Work instructions ::
In the records below, find the line holding "Instruction: Toggle topic" and the line holding "Given: Click the Temperamento". Set down both, with every line between them, exactly.

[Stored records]

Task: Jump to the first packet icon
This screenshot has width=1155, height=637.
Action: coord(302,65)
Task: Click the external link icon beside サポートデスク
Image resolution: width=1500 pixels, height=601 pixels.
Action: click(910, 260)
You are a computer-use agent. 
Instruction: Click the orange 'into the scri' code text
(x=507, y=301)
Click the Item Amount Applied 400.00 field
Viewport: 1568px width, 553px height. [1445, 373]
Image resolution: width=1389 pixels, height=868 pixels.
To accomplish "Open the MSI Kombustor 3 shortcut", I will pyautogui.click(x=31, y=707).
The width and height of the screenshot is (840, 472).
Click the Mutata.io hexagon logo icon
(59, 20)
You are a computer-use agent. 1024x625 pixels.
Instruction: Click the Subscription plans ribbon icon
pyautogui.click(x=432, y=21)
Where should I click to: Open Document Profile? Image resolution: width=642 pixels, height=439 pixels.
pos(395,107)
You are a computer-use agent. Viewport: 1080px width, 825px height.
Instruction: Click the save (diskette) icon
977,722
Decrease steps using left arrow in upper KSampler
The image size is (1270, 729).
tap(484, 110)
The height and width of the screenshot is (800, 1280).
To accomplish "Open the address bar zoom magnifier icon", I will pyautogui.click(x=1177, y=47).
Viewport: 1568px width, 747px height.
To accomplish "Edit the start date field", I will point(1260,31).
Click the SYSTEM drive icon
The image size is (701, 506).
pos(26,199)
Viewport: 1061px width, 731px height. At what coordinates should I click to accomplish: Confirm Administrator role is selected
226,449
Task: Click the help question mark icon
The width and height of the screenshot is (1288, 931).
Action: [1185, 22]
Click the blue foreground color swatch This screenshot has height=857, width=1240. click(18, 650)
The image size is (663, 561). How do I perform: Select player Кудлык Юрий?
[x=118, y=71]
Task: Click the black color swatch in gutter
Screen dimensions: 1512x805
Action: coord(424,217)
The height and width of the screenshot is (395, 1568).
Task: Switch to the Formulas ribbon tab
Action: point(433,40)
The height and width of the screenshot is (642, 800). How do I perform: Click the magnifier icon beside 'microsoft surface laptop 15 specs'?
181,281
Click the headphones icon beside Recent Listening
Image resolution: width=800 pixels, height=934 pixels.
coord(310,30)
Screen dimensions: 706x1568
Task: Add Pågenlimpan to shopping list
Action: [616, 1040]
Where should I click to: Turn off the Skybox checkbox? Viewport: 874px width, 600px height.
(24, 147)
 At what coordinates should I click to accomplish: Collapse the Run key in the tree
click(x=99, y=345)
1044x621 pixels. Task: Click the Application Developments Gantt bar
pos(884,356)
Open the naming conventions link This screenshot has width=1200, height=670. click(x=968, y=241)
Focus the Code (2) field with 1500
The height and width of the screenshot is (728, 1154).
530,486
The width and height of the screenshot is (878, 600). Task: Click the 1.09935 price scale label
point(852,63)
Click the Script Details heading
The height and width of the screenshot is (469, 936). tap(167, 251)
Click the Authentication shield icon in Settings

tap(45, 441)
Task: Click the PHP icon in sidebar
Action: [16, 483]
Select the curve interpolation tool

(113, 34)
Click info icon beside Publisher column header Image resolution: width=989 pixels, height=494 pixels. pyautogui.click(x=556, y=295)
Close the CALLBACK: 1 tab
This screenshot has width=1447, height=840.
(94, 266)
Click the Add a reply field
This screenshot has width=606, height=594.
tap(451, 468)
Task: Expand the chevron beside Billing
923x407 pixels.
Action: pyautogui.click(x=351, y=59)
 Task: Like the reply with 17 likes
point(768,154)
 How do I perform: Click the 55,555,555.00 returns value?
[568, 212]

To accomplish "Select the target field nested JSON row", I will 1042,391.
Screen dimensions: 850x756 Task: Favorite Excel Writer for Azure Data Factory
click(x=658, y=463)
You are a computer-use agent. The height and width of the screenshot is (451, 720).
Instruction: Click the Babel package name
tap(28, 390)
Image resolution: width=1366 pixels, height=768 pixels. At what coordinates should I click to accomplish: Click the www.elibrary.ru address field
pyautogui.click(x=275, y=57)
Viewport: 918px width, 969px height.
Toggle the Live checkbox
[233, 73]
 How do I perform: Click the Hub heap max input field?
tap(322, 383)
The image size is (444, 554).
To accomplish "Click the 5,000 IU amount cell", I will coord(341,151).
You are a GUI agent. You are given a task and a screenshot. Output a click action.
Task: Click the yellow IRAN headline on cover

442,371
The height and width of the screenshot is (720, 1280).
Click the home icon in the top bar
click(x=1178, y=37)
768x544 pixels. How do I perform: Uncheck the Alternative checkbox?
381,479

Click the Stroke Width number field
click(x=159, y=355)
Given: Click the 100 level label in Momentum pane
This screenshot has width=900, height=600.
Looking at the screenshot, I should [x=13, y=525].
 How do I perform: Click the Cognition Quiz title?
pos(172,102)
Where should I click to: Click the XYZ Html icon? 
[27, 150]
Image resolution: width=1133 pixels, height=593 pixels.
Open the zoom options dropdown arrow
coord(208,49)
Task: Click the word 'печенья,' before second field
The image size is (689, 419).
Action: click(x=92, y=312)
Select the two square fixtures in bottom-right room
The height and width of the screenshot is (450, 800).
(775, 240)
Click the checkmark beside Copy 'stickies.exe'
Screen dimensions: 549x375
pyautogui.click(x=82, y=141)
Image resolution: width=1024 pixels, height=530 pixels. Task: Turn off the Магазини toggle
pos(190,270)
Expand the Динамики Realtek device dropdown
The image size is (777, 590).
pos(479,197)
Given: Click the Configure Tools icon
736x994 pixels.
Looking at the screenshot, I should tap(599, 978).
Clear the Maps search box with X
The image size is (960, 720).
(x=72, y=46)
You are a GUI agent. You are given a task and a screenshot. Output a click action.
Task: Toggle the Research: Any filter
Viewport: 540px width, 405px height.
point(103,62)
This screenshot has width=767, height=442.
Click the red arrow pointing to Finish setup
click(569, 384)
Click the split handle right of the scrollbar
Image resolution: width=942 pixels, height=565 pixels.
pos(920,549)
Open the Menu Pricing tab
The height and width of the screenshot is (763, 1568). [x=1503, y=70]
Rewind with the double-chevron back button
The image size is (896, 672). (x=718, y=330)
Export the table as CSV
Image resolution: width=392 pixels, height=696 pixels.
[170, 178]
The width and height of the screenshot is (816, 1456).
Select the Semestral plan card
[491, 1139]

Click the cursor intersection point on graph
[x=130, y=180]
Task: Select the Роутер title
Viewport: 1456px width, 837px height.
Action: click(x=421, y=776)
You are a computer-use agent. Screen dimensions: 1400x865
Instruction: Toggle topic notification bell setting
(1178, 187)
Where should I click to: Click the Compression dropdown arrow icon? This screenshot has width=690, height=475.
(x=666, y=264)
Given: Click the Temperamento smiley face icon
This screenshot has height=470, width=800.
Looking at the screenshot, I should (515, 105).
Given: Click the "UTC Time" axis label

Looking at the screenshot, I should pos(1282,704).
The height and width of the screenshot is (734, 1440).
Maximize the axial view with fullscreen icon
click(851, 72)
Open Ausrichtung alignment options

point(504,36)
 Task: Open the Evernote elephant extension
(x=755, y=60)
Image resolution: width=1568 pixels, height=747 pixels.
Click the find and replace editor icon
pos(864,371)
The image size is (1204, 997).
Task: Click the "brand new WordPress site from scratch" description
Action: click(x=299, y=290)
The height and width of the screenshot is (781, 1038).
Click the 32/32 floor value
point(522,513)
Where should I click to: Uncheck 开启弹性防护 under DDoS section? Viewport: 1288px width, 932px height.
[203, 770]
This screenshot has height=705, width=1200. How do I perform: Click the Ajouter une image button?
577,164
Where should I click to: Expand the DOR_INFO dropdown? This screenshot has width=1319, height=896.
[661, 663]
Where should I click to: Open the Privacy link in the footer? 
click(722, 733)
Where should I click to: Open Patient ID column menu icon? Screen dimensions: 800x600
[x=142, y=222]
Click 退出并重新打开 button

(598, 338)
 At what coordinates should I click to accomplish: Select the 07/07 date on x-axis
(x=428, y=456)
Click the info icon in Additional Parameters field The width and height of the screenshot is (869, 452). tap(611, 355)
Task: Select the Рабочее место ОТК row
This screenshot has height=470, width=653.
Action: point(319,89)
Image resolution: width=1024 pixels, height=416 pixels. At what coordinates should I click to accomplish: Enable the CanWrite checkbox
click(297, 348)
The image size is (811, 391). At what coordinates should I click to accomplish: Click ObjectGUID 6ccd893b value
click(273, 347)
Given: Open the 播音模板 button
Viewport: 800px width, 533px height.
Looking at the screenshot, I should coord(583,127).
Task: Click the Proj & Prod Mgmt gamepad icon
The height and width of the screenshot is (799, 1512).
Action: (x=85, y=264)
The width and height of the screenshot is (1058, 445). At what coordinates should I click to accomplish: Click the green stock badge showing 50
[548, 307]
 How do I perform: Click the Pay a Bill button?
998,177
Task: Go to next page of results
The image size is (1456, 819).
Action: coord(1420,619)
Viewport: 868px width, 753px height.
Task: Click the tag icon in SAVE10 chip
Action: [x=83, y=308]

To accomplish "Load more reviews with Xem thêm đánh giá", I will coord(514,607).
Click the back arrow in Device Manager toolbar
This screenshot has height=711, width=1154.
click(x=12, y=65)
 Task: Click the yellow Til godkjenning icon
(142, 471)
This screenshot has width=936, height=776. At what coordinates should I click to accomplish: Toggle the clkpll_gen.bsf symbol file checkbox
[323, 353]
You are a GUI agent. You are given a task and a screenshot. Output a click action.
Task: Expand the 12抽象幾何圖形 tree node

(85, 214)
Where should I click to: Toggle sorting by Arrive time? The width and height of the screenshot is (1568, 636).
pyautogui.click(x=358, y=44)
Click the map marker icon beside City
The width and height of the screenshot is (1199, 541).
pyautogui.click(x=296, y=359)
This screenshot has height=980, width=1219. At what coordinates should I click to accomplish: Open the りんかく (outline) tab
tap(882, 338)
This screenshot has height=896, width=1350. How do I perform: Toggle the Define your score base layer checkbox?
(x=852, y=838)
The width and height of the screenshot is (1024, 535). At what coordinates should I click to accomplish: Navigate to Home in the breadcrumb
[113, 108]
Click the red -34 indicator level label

Exercise solution ::
Instruction: Toggle topic notification bell setting
(1178, 187)
Where should I click to: Click the Compression dropdown arrow icon? This screenshot has width=690, height=475.
(x=666, y=264)
Given: Click the Temperamento smiley face icon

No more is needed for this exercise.